SOURCE EXCERPT →
+-------+

- Parent company: Anthony Music
- Founder: Anthony J. Hilder
- Status: defunct
- Genre: Surf music
- Country of origin: United States
- Location: Los Angeles, California

= Impact Records (California) =

American record label

Impact Records was a California based record label run by CT Records creator, Tony Hilder in the 1960s. This label released some surf records by The Crestwoods, Dave Myers and The Surftones, The Ramblers and The New Breed and The Revels.
The Revels were known for the hits "Comanche" and "Intoxica".

==Background==
Formed in the 1960s, this Los Angeles-based record label was managed by Tony Hilder. Among other things, Impact Records served as an outlet for masters that Hilder couldn't get released on other labels. A good deal of the material released was from local aspiring artists and bands of the Los Angeles area. Dean Zook handled the radio promotion for the Midwest, working from his base in Denver.

+-------+

DATASET EXTRACT →

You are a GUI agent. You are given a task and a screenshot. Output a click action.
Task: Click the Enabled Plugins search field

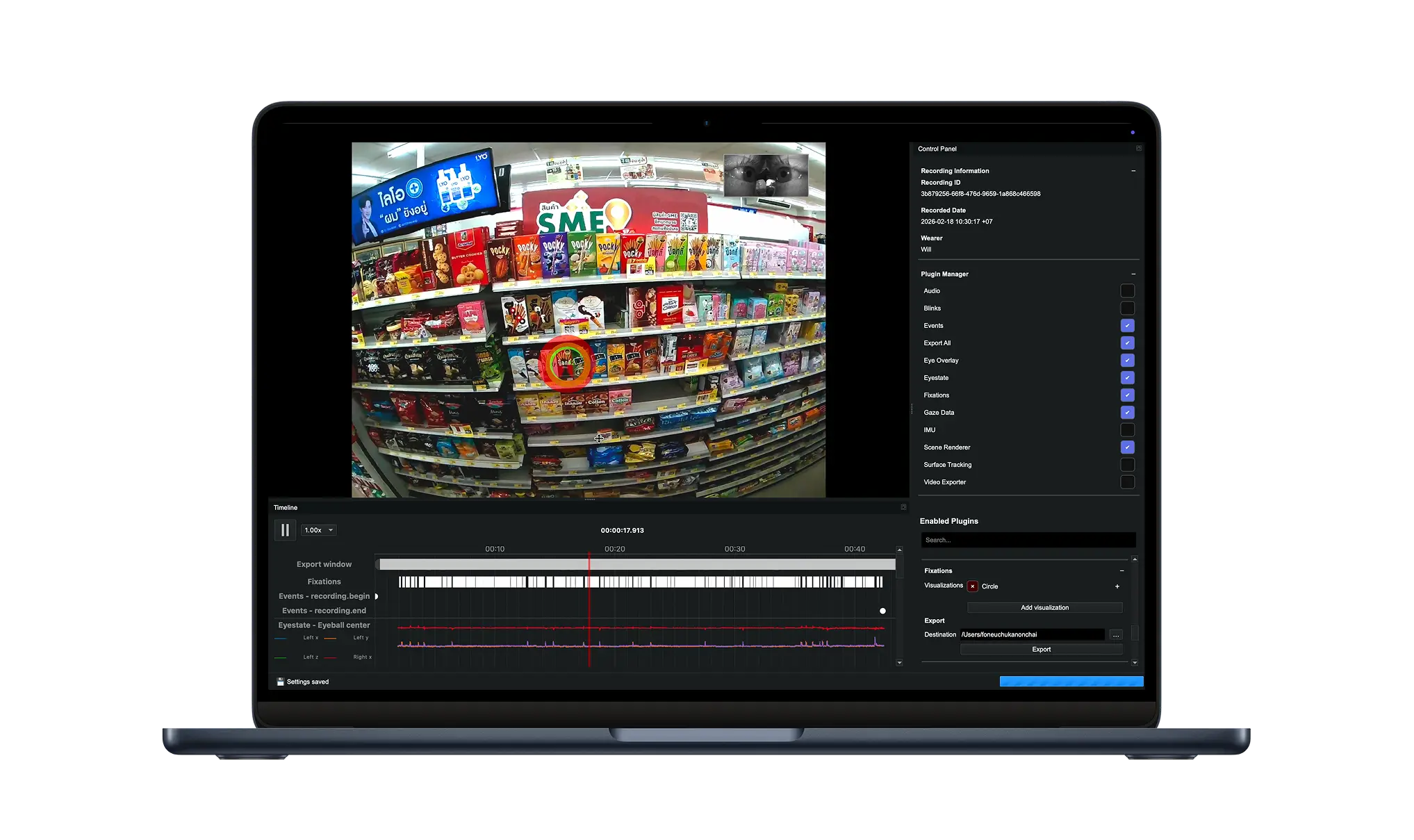coord(1028,540)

+-------+

TASK INSTRUCTIONS →
(1) In the Impact Records text, which city did Dean Zook work from while handling Midwest radio promotion?
(2) From the Impact Records text, copy the passage starting with "American record label" and going on through "base in Denver.".

RESULTS OF THE TASKS →
(1) Denver

(2)
American record label

Impact Records was a California based record label run by CT Records creator, Tony Hilder in the 1960s. This label released some surf records by The Crestwoods, Dave Myers and The Surftones, The Ramblers and The New Breed and The Revels.
The Revels were known for the hits "Comanche" and "Intoxica".

==Background==
Formed in the 1960s, this Los Angeles-based record label was managed by Tony Hilder. Among other things, Impact Records served as an outlet for masters that Hilder couldn't get released on other labels. A good deal of the material released was from local aspiring artists and bands of the Los Angeles area. Dean Zook handled the radio promotion for the Midwest, working from his base in Denver.